• Action item
The lines from the top of the material through the line with "Image resolution: width=459" are to be set down exactly. Leave the pictures out.

• Data for this task
↓↓↓

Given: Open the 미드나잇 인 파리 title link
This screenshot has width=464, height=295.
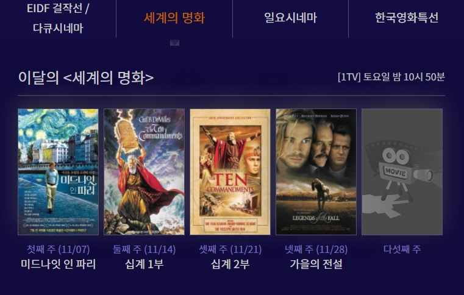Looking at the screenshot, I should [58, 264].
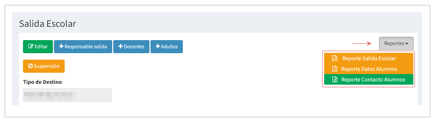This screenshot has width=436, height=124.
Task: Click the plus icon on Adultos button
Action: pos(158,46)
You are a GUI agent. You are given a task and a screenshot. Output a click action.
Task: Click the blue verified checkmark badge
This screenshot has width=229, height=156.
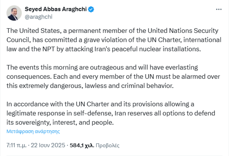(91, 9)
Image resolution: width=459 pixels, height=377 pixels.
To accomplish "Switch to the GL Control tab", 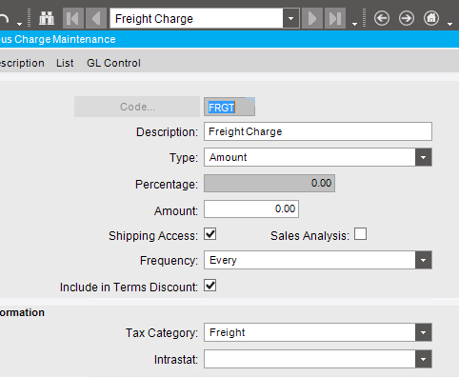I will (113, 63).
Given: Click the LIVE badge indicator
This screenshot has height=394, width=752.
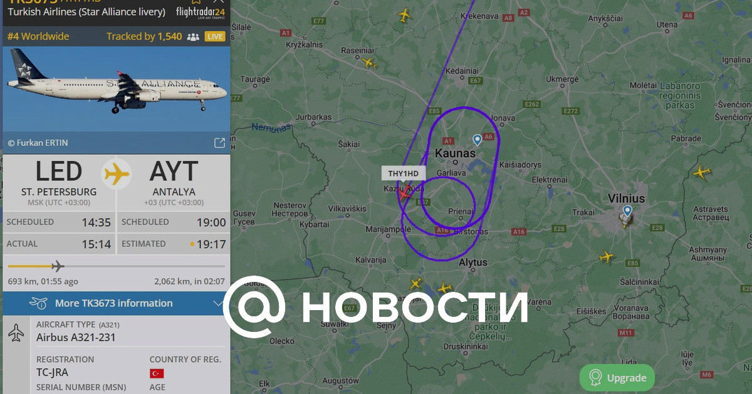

↑↑↑

• Answer to the exercise
Given: Open the 미드나잇 인 파리 title link
This screenshot has width=464, height=295.
Looking at the screenshot, I should [58, 264].
This screenshot has width=436, height=124.
Task: Click the plus icon on Adultos button
Action: pos(158,46)
You are a GUI agent. You are given a task and a screenshot. Output a click action.
Task: Click the blue verified checkmark badge
This screenshot has width=229, height=156.
(91, 9)
Image resolution: width=459 pixels, height=377 pixels.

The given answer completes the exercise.